Despite the shortage of STEM education and STI skills in Africa, it is however interesting to note that governments of some African countries have already begun to introduce STEM AND STI education in their country, as well as some African agencies.
For example, the African Union Continental Education Strategy For Africa (CESA) aims to transform Africa’s education and training systems to generate sustainable knowledge, competencies, skills, innovation, and creativity suitable for Africa’s socioeconomic development.
Also, the African Union High-Level Panel on Emerging Technologies (APET) has encouraged member countries of the AU to sustainably develop and inclusively implement practical and localized STEM education.
Some African countries have taken huge steps by revitalizing and expanding access to quality education, harnessing the capacity of training systems, and harmonizing education management and integration by strengthening STEM and STI education in their school curricula.

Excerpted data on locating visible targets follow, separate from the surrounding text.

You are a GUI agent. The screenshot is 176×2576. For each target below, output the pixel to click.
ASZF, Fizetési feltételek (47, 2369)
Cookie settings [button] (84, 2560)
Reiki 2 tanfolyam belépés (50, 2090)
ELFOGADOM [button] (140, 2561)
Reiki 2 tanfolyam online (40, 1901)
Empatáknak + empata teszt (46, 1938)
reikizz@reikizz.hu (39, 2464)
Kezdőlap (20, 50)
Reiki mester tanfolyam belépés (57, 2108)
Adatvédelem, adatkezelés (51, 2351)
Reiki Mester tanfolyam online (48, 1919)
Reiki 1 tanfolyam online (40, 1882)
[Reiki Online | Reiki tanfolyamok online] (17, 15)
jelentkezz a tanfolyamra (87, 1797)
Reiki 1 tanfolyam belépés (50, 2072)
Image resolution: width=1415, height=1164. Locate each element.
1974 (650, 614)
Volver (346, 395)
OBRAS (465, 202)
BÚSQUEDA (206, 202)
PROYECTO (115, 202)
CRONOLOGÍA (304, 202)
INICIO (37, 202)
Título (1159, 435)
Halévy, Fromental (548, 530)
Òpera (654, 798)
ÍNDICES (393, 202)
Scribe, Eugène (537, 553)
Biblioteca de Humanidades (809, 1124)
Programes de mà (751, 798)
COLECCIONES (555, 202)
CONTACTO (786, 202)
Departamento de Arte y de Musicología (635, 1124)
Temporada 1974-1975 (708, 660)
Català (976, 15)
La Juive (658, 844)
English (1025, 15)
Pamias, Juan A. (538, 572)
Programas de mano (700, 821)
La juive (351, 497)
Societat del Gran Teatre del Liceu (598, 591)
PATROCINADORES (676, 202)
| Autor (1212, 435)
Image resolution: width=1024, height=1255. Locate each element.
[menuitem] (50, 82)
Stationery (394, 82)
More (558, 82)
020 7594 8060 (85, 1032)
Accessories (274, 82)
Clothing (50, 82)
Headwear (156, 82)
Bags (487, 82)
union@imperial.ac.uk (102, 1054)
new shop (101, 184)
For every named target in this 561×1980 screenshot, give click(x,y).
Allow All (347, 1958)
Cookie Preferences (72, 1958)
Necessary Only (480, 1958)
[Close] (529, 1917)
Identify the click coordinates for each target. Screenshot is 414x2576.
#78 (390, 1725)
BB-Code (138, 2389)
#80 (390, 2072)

Some of these countries are Ethiopia, Zimbabwe, Ghana, Rwanda, Kenya, etc.
Using Rwanda as a case study, the East African country has significantly promoted STEM education across all levels of study. In 2019, Rwanda introduced the newly developed education curriculum referred to as the“New Competence-Based Curriculum”for pre-primary up to upper secondary education.
Also, the country's one-laptop per child (OLPC) flagship program has encouraged ICT-enabled primary school education. Today one can attest to the fact that there is so much development in Rwanda.
With a robust STEM and STI education infrastructure, students in Africa can easily carry out some experiments independently and improve their problem-solving skills as needed by the knowledge-based economy.
These skilled students can as well innovate technological equipment that can be used in the African region to develop a lot of things that will give the region a competitive advantage over other nations.
Enhanced STEM education and STI-related outputs can drive the economic performance for the African continent, as this has been observed in other continents such as Asia, Europe, and the Americas.
Over the next decade, job openings requiring STEM literacy have been predicted to increase. It has become apparent that STEM and STI skills is an important determinant of a country’s economic development and security.
Countries that have invested in STEM and STI education have no doubt experienced global prominence. For instance, studies estimate that between 50 to 85 percent of U.S GDP in the past 50 years can be attributed to advancements in STEM education, with many of its universities taking over the world rankings for their excellence in STEM degrees.
Therefore, in Africa STEM and STI skills is a very critical leg to creatively develop the solutions and innovations that is needed in the region.
Africa is blessed with so many skilled youths who need their talents to be harnessed through the right education (STEM & STI). When this is carried out effectively, there is no disputing the fact that the African continent will become an envy to other continents across the globe.